Такая семантика телесного кода может показаться тривиальной; не тривиально в ней лишь самоопределение лирической героиней себя как святой. Однако на самом деле механизм смыслопорождения в стихотворении намного более сложен, а значения, передаваемые с помощью телесного кода, внутренне противоречивы, амбивалентны.

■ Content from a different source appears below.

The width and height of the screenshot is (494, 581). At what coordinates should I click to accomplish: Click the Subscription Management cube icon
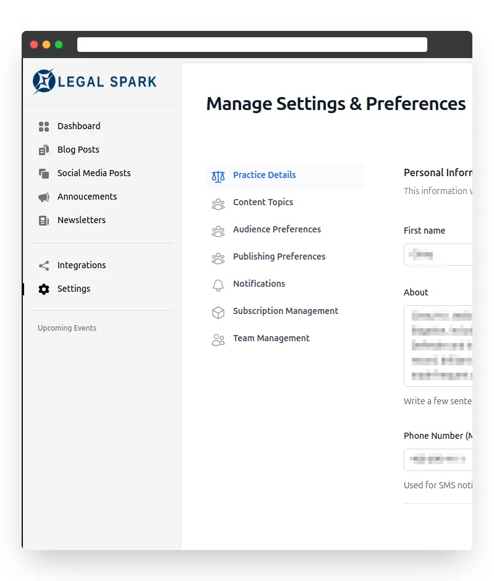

Прежде всего, новое (святое ) тело, обретенное лирической героиней, не есть в полной мере ее, не принадлежит ей: руки «больше нет», а значит, в экзистенциальном смысле нет теперь и ее тела. Иконописный лик святого мыслится как выражение в нем неизменного, вечного, божественного, то есть сущностного. А в цветаевском тексте «лик» назван «двойником» «лица» живой героини, – двойничество же означает не сущностное тождество, а лишь повторение похожего или одного и того же, ассоциируется с узурпацией и подменой. М. Цветаева наделяет «лицо» эпитетом «легкое», имеющим несомненные позитивные коннотации, ассоциирующимся со свободой от материи, от плотской тяжести; традиционное ожидание требовало бы скорее, чтобы такой признак был присущ «лику». Лишенный эпитета «легкий», в соотношении с «лицом» «лик» воспринимается как его антоним, как нечто тяжелое. Тяжелый лик вызывает ассоциации с маской, в том числе посмертной. Маска же инородна по отношению к лицу и к «я». Впрочем, в тексте содержатся и указания на возможность традиционной интерпретации соотношения земной плоти и плоти преображенной. «Легкое» может иметь и пейоративные коннотации, как легковесное. А проступание «лика» сквозь «лицо» позволяет истолковывать бренную плоть «я» только лишь как оболочку для истинной сущности. «Легкое лицо» – это истончающаяся в смерти плоть, через которую и проступает неизменный, вечный лик. Однако представляется несколько неожиданным, что плоть/лицо служит оболочкой для иной плоти/лика, а не для души, как это было бы в традиционном случае. Цветаевская героиня словно бы наделена двойным телом – до– и по-смертным.

Лексема «нащупавший» в применении к «лику» ощущается также как неожиданная. Это слово, обозначающее тактильные ощущения, ассоциируется со слепотой: нащупывает нечто слепой, тот, кто лишен зрения. И действительно, «лик» в стихотворении Цветаевой слеп: ведь у него нет глаз, которые «отгорели»; их заменяют холодные и «чужие» пятаки. Преображение тела святого, его нетление в христианской традиции связывается с просветлением. Между тем в стихотворении «Настанет день – печальный, говорят!» «лик» скорее темный, чем светлый. Семантика темноты, не-света и пейоративные коннотации, связанные со смертью и погребением героини, очевидны в эпитете «черная» из следующей строфы: «Потянется, растерянно крестясь, / Паломничество по дорожке черной».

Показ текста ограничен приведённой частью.